AA: Gut, aber damit man das merkt, müsste man sich ja mit den Texten beschäftigen. Wir haben immer noch das Glück, dass wenn wir positive oder negative Kritiken über uns lesen oder hören, schön merken können, wie sehr sich der Journalist mit uns befasst hat. Die positiven Kritiken sind das Resultat von Leuten sind, welche das intensiv gehört und darüber nachgedacht haben. Und die negativen Kritiken sind zumeist von Leuten, die es eh nicht interessiert. Die haben sich die Lieder vielleicht einmal beim Staubsaugen angehört und sagen nun: „Naja, das ist das gleiche wie früher.“ Das ist schnell zu schreiben. Und es macht auch Spass, schlechte Kritiken zu schreiben. Das macht sehr viel Spass, denn ich habe das auch schon gemacht. Dem Kritiker bleibt die Genugtuung, dass er wahrscheinlich nach einem Jahr nicht mehr dafür gerade stehen muss, für das was er da verzapft hat. Weil es niemanden mehr interessiert. Und uns bleibt die Genugtuung, dass selbst der schlechteste Popsong immer noch mehr Bedeutung hat, als die Kritik, die ihn als solchen bezeichnet.

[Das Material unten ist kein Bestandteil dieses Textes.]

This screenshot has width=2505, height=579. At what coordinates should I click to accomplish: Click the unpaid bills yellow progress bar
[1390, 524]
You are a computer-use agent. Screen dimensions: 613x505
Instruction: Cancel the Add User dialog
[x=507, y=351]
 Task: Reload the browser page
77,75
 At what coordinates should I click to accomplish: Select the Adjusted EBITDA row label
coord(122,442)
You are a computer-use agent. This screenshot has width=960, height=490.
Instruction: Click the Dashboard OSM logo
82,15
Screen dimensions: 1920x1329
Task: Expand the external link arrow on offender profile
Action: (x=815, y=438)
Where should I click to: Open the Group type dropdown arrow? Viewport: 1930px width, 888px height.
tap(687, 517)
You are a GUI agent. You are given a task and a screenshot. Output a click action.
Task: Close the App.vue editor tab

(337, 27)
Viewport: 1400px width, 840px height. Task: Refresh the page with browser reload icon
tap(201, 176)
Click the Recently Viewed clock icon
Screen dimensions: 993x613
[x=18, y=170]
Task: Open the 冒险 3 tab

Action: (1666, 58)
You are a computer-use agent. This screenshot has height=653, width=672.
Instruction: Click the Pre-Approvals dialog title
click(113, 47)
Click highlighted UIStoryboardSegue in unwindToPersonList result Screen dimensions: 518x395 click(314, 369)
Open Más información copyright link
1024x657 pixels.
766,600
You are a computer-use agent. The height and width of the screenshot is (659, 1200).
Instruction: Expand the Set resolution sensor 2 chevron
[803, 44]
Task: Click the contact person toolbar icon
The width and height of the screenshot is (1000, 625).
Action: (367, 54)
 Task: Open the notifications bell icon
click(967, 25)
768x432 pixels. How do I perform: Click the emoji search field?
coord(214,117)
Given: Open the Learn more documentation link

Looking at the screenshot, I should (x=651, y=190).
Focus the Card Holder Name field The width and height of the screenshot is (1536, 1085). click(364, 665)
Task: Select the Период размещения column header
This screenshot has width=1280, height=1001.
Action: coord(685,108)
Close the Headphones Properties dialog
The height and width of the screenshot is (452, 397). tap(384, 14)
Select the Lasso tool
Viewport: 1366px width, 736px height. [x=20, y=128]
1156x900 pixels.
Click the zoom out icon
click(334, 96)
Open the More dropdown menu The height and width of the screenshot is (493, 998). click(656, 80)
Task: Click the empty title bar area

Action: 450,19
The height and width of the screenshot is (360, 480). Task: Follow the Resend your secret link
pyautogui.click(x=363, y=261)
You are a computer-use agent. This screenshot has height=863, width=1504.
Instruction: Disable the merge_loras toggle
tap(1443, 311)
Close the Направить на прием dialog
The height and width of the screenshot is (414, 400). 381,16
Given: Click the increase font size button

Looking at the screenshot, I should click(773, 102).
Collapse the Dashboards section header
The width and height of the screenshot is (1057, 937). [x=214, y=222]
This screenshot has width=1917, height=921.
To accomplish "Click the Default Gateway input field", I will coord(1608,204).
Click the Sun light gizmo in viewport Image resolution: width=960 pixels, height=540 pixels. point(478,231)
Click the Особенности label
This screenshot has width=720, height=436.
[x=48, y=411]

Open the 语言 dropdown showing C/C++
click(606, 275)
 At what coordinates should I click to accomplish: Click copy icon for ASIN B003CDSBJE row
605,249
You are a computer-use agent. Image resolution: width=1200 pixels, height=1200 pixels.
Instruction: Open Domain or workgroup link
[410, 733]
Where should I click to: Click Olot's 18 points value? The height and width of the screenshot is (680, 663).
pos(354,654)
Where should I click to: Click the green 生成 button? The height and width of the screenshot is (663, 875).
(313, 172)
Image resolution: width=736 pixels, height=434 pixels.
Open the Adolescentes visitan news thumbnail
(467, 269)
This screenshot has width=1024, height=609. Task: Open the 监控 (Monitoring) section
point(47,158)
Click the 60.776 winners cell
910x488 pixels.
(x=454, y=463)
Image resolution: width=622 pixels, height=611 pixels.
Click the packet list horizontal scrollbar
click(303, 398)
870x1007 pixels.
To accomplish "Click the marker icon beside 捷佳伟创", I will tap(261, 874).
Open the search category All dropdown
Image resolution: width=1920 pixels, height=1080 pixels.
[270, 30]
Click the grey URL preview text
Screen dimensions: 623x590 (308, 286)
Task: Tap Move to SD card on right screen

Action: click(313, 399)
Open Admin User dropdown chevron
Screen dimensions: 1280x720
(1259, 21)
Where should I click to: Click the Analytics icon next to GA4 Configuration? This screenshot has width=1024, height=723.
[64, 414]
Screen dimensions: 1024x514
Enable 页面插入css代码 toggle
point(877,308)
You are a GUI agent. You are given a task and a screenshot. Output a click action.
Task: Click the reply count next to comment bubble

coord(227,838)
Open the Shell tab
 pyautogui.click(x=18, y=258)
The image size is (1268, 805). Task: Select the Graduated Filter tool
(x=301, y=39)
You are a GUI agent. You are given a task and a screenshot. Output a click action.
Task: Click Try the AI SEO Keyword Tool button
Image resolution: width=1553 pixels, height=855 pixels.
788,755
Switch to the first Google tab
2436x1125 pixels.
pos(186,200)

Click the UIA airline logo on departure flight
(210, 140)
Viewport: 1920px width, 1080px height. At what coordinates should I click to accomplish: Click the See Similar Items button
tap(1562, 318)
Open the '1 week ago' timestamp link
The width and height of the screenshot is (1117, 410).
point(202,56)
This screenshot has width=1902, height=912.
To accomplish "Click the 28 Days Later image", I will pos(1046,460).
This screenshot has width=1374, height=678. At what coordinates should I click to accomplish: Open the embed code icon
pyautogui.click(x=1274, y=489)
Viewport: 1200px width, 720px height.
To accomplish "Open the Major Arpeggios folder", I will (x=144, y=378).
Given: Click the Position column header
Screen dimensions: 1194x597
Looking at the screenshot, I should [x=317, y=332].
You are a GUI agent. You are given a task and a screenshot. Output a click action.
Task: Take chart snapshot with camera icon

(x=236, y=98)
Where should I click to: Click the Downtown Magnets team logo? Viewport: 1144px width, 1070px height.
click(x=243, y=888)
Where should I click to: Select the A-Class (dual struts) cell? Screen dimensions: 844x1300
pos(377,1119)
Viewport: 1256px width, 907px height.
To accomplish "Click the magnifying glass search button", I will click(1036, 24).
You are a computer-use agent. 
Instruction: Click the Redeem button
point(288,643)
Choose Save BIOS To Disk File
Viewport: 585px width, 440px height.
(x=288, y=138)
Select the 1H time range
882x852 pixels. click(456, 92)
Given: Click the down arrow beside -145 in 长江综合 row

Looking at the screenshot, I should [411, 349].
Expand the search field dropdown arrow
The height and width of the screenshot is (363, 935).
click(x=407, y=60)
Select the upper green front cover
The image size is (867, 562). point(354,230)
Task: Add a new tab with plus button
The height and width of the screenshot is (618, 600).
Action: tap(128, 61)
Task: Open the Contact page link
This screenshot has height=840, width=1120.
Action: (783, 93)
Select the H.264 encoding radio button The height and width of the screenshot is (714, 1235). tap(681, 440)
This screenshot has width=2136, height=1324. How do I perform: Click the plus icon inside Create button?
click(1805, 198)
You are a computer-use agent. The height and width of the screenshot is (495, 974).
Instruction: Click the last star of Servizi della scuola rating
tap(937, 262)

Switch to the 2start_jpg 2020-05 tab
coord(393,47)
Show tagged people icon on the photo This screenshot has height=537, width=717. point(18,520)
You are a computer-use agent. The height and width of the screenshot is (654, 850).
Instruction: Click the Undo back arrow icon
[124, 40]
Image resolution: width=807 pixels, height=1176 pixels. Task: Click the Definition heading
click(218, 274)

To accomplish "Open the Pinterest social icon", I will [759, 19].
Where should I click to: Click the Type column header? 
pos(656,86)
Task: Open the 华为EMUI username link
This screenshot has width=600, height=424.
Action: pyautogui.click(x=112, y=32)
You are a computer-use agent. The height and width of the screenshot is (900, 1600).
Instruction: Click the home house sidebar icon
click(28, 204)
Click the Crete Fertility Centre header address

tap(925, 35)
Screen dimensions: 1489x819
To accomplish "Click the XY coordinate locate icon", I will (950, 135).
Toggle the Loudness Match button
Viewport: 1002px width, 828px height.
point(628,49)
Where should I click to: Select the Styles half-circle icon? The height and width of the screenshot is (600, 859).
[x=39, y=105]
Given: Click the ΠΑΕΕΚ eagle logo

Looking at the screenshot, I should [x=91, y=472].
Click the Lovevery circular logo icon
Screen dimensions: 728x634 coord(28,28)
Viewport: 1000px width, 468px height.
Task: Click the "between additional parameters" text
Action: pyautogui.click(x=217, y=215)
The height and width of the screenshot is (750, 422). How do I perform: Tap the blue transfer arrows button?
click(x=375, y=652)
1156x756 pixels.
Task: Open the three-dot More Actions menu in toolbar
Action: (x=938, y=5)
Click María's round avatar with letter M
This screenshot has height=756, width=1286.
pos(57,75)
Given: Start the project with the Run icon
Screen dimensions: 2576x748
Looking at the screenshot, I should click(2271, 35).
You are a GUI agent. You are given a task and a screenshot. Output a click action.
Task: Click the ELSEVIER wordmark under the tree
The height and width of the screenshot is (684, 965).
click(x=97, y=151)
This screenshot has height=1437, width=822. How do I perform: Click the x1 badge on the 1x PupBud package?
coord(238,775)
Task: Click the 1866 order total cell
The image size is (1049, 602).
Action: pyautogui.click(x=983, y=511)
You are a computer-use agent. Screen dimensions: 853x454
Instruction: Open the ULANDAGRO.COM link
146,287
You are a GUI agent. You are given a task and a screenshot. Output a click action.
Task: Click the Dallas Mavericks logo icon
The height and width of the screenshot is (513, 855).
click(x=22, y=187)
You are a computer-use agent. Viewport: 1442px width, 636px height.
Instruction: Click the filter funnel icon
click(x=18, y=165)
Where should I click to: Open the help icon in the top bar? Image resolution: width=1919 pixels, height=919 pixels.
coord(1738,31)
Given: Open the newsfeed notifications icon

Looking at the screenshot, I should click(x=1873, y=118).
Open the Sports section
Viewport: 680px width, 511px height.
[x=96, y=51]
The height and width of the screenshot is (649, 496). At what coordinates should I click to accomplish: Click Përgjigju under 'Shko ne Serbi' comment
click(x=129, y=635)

MF: Ich schreibe selber CD-Kritiken, und ich finde das Schlimmste sind durchschnittliche Alben, welche mich jeweils weder positiv noch negativ ansprechen und einfach vor sich hin plätschern. Also lieber ein ganz schlechtes Album, als ein Mittelmässiges.

AA: Also dann wäre ich schon lieber für ein Mittelmässiges. Also ganz schlecht… Nein, eigentlich mittelmässig auch nicht. Unter sehr gut läuft nichts.

MF: Zum Schluss noch zur Zukunft. Wie geht es weiter?

AA: Wir werden jetzt mit Ach und Krach diese Tour zu Ende bringen, und dann lösen wir uns auf. (lacht). Weil schau mal hier (zweigt auf seinen Bart). Siehst du diese weissen Ansätze? Das ist einfach nicht Rock'n'roll!

MF: Das könnte man ja färben...

AA: ...ja gut, aber das Zeug wächst immer wieder weiss nach.